If it’s so fabricated, then, why are parents still terrified each year?
Myths, or in this case urban legends, act as proof and reinforce existing beliefs. They help to validate and legitimize fears as genuine. Urban legends also provide a source of entertainment, even when it’s terrifying and unpredictable.
It’s easy to see how these legends have taken hold, because of how alarming they are. After all, parents spend 364 days a year telling their kids to not take candy from strangers, as it could be laced with an unknown substance or could be used to lure the child away. But for one day out of the year, they give a thumbs up to take treats from random strangers at every house in the neighborhood.
It’s only natural for parents to be at least a little nervous. In addition, during the 1980s, Americans were seeing poisoning all over the news.
In 1982, seven people were murdered after ingesting potassium cyanide-laced Tylenol pills. The hypothesis was that someone had taken the pills off of the store shelves, put the poison in the capsules, and placed the bottles back on the shelves. No suspects were charged for the murders, and a number of copycat crimes arose following the incident, killing several more people at random.
What is more common than poisoned candy, though, is sharp objects being placed in random trick-or-treater's candy. Fortunately, even this is incredibly rare.

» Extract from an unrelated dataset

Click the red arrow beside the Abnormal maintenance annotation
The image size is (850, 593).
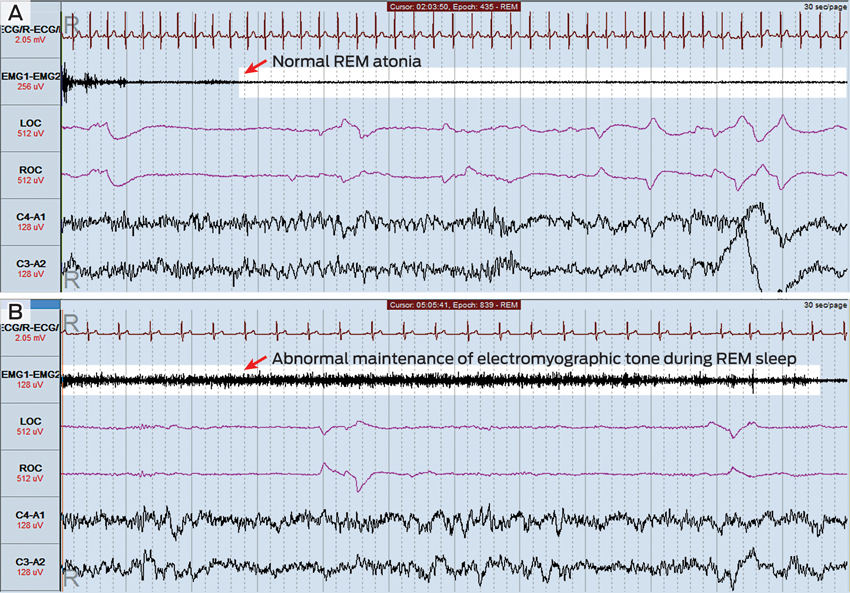pyautogui.click(x=255, y=363)
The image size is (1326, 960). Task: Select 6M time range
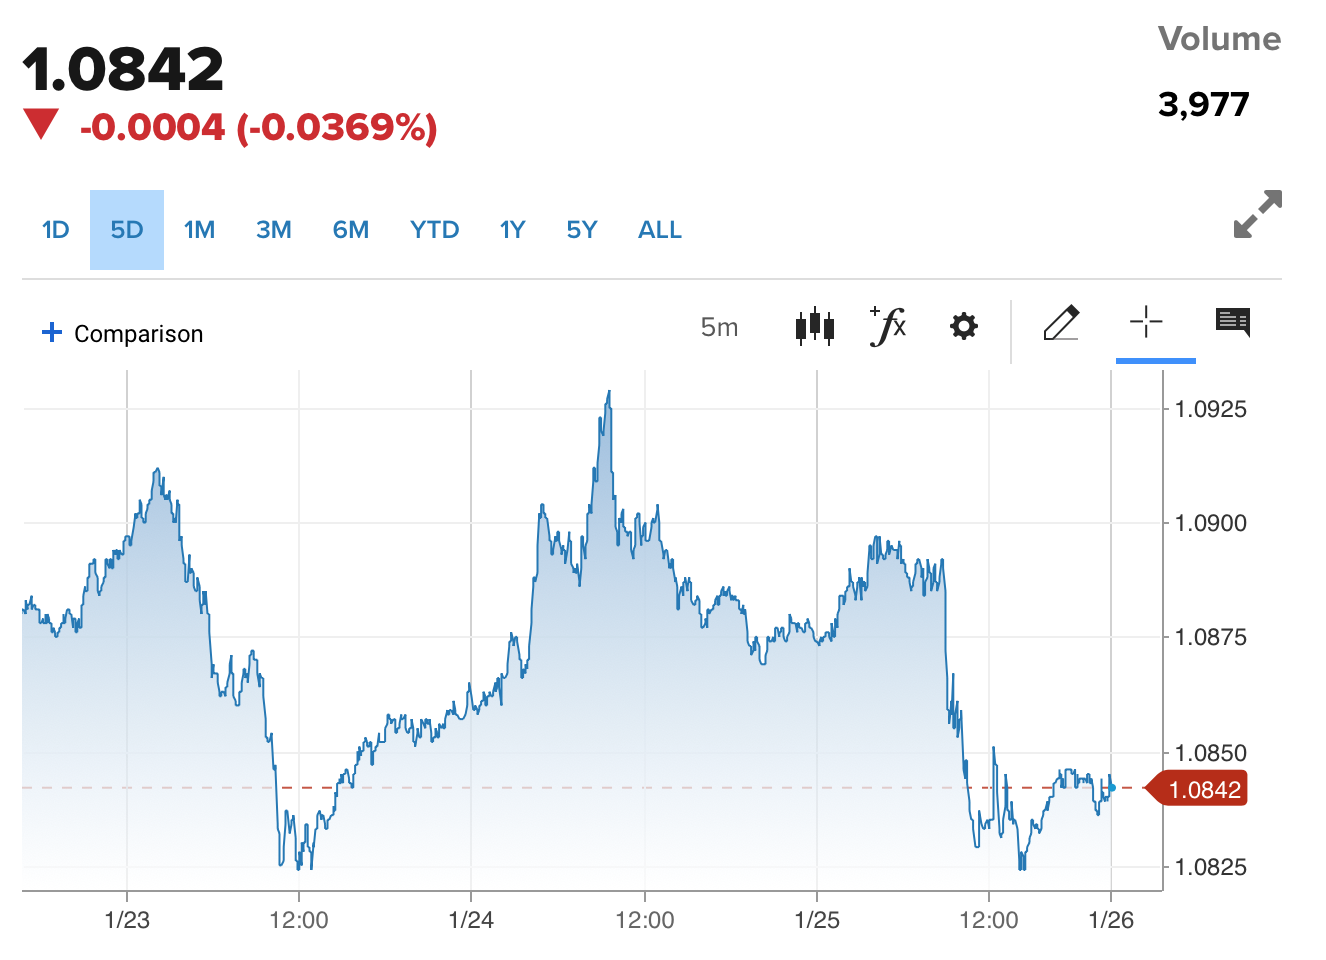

Since 1959, there have been nearly 80 reports of razor blades or sharp objects found in or protruding from food. Many of them were also found to be hoaxes and were almost always placed in the candy of a friend or relative as a prank.

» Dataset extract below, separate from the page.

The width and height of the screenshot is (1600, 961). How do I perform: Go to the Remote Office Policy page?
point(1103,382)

The first organized attempt to seriously injure children with Halloween candy didn’t occur until the year 2000. James Joseph Smith of Minneapolis was known for handing out Snicker bars to local trick-or-treaters that he had maliciously filled with needles. While several children did attempt to bite into and eat the candy bars, only one teenager was injured. It was a relatively small prick, though, and he didn’t need medical attention. James was charged with one count of adulterating a substance with the intent to cause death, harm, or illness.
Another incident that same year wasn’t poisoning, but rather marijuana. Some parents found Snickers wrappers stuffed with marijuana. The police were quick to assess the situation and trace the chocolates back to a man who seemed to be genuinely baffled about the entire situation.

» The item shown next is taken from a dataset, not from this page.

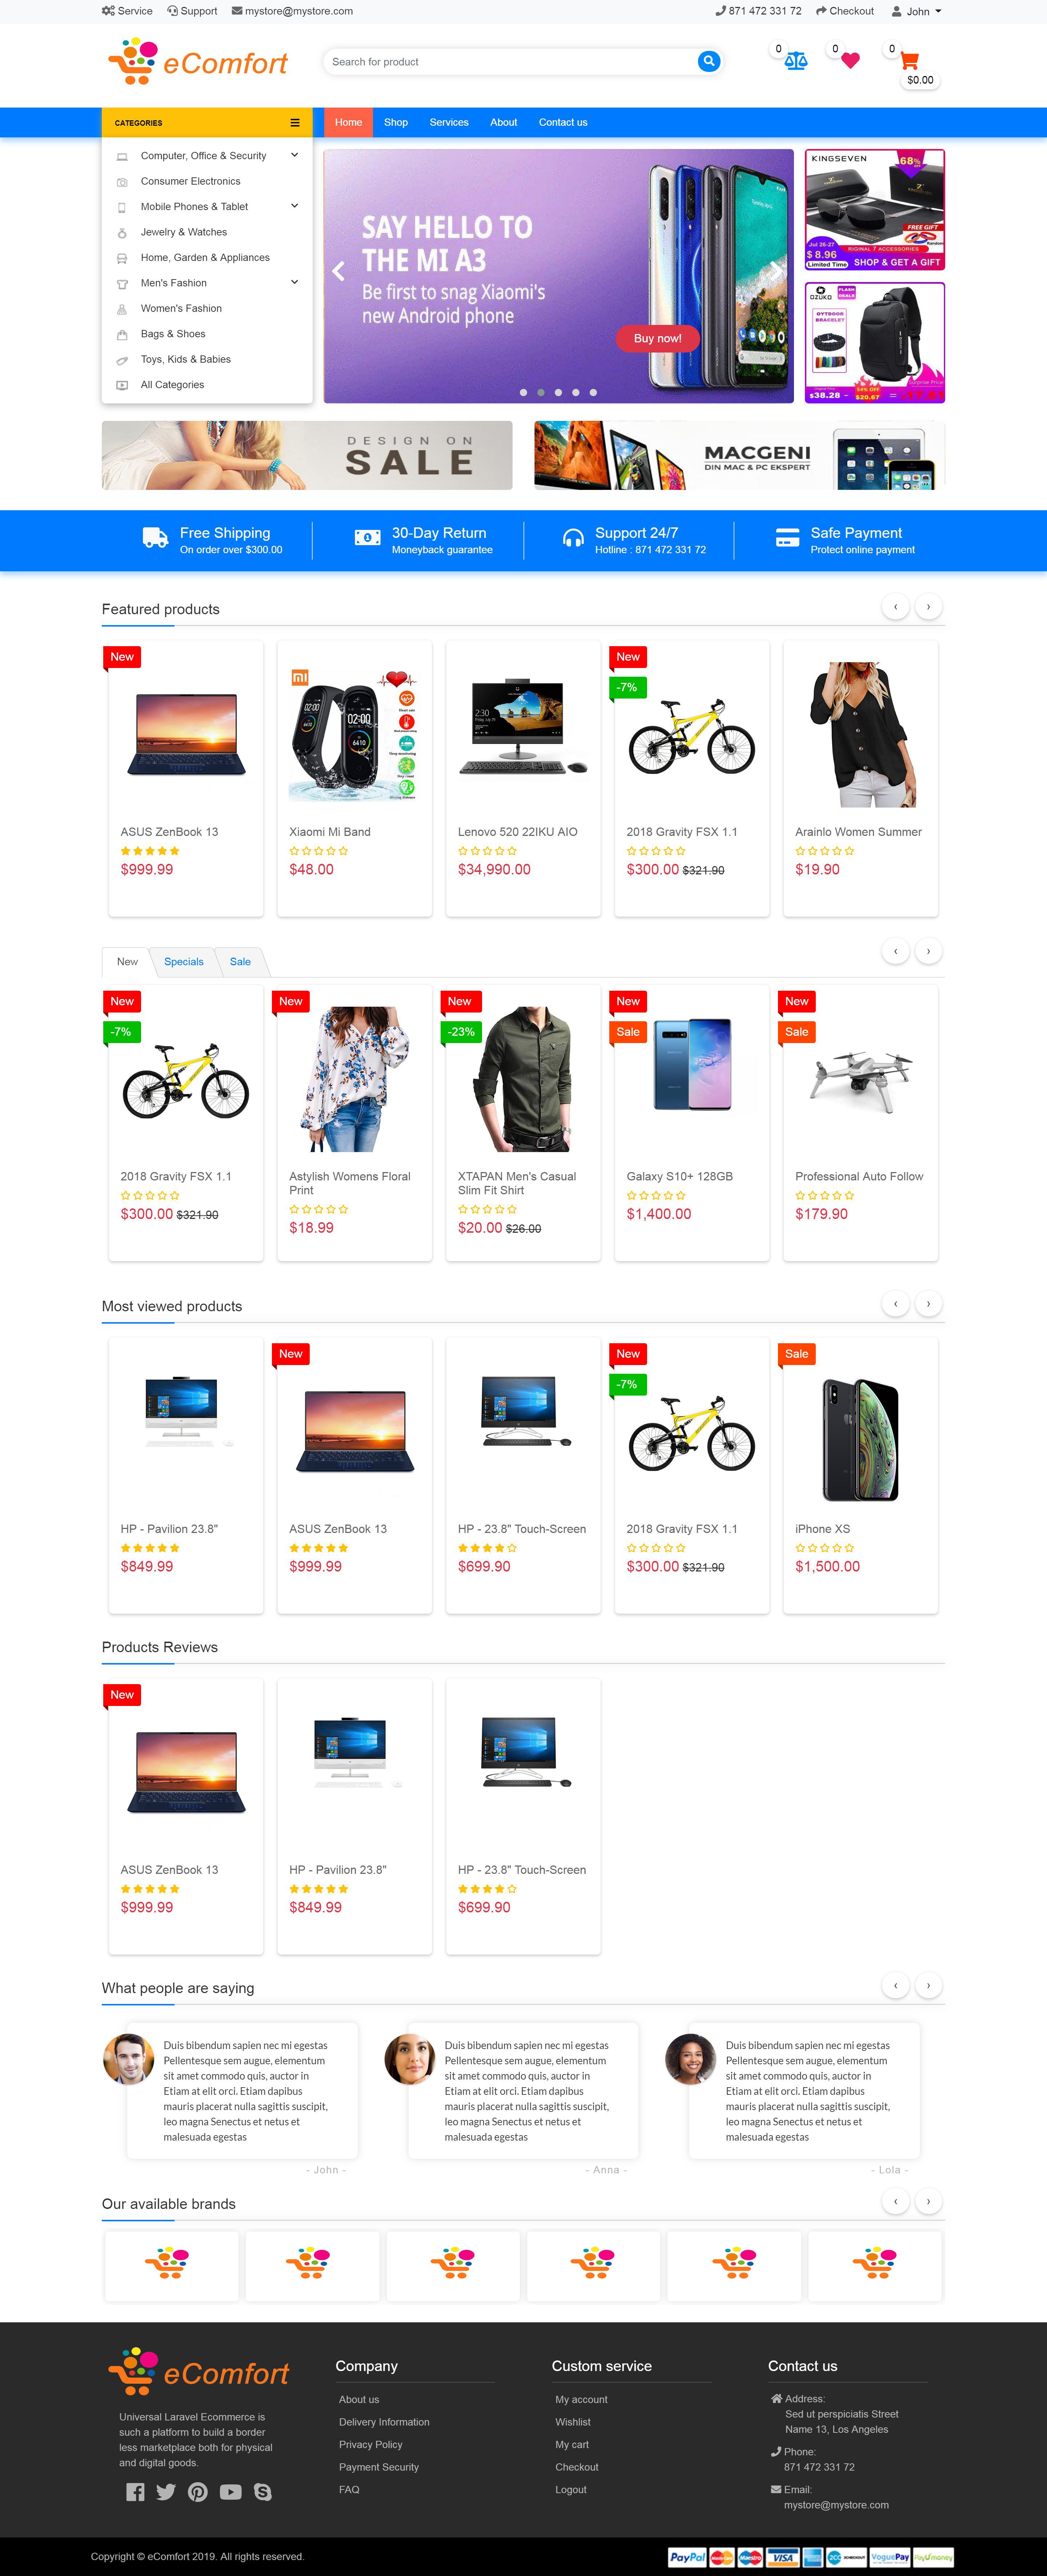Open the YouTube icon in footer
The image size is (1047, 2576).
[230, 2491]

After investigating further, the police and the suspect were able to determine what had happened. The man was working in the dead letter office at a postal facility when he came across a bag of Snickers in a lost package. He felt it was perfect for his candy bowl at home and he would use them to give out as treats. But what he didn’t realize was that the chocolate bars were actually someone’s attempt at smuggling pot through the postal service.
The urban legend of how commonly Halloween candy is poisoned will likely always affect parents' decisions on October 31.
At times, many communities have banned trick-or-treating. Hospitals in some areas have offered to give X-rays for Halloween candy. States have created bills requiring jail time for those who tamper with Halloween candy.
While there have been incidents where Halloween was ruined with poisoned candy and sharp, protruding objects, almost all cases were deemed as either pranks or in-home tragedies used as a cover.
However, parents will continue searching their children’s pumpkin buckets and weighed down pillow cases… just in case that a bag full of treats may contain one devious and evil Halloween trick.